An oil flow line and power device system has a tube for the transportation of oil and a power device which can be received in the tube. The tube is provided with an electric power transmission line extending along at least some of the length and has a first power transfer unit which can cooperate with a second power transfer unit on the power outlet device such that the other power transfer units cooperate to transfer power from the transmission line to the power device.

Description

FIELD OF THE INVENTION

This invention relates to submersible pumps and the like, in particular the deployment and retrieval of semi-permanent assemblies into wells and pipelines, especially electrically powered assemblies such as electric submersible pumps (ESPs) and flow regulators based on permanent magnet brushless motors.

BACKGROUND OF THE INVENTION

A conventional electrical submersible pump installation for oil wells is deployed at the end of a production tubing, the tubing being used to conduct the pumped fluids to surface. The tubing consists of jointed sections, to which the electrical power cable is externally strapped. The motor and centrifugal or positive displacement pump are assembled at the bottom of the tubing, normally with the pump above the motor, so it can lift fluids via a discharge head directly into the tubing.

The ESP must be maintained from time to time. This requires a so-called work-over rig and crew which can pull up and dismantle the sections of tubing from the well and detach the cable to retrieve the pump. The repaired or replaced pump is deployed back into the well as for a new installation, re-making the tubing and affixing the cable. Since there is a high likelihood of damaging the cable and its connectors, these are often replaced during the work-over. This type of work-over is a time consuming and expensive exercise, and it is often done to a fixed schedule that leaves failed installations until the next scheduled slot, with consequent lengthy periods without production.

An alternative known method of ESP installation disclosed in GB 2 318 167 uses coiled tubing. In this the power cable is pre-installed into the continuous tubing and makes on to the motor, which is now above the pump. The fluids are lifted in the annulus between the tubing and the well casing. Since the ESP is reeled into and out of the well, work-over costs are significantly reduced compared to the conventional means of installation.

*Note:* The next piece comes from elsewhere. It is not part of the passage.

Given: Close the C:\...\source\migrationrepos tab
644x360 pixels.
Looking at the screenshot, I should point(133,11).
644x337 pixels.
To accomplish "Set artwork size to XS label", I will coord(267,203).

Nevertheless the method requires the use of a reeled tubing rig and remains expensive.

It is an objective of this invention to allow convenient recovery of components disposed in a well or pipeline.

SUMMARY OF THE INVENTION

According to the present invention, there is provided an oil flow line and powered device system comprising:

a tube for the transportation of oil, and

at least one powered device, the powered device being disposable in the tube,

the tube having an electrical power transmission means disposed along at least some of its length,

the tube having a first power transfer means, and the powered device having a second power transfer means, the first power transfer means and second transfer means being capable of co-operating so as to transfer power from one to the other.

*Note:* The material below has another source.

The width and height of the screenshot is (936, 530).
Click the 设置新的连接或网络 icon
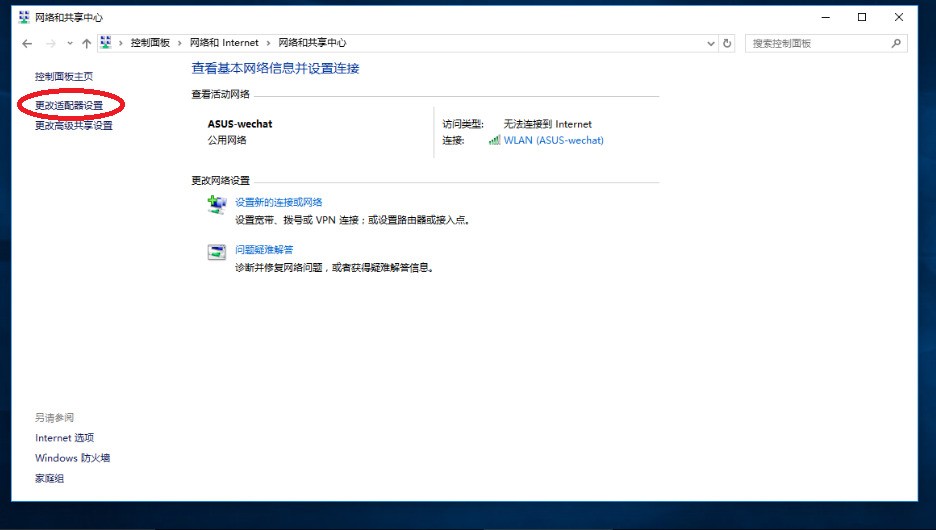217,204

Preferably the first power transfer means act as a stator of a motor, and the second power transfer means act as a rotor of a motor.

Preferably the inner surface of the tube includes at least one locating means for locating the powered device at a particular position in the tube

Alternatively or additionally the powered device includes a gripping means to secure itself to the inner surface of a tube.

According to another aspect of the present invention, there is provided a method of delivering or retrieving a powered device in a powered device and flow line system oil flow line and powered device system comprising:

a tube for the transportation of oil, and

at least one powered device, the powered device being disposable in the tube,

the tube having an electrical power transmission means disposed along at least some of its length,

the tube having a first power transfer means, and the powered device having a second power transfer means, the first power transfer means and second transfer means being capable of co-operating so as to transfer power from one to the other,

including the step of applying fluid pressure to the flow line.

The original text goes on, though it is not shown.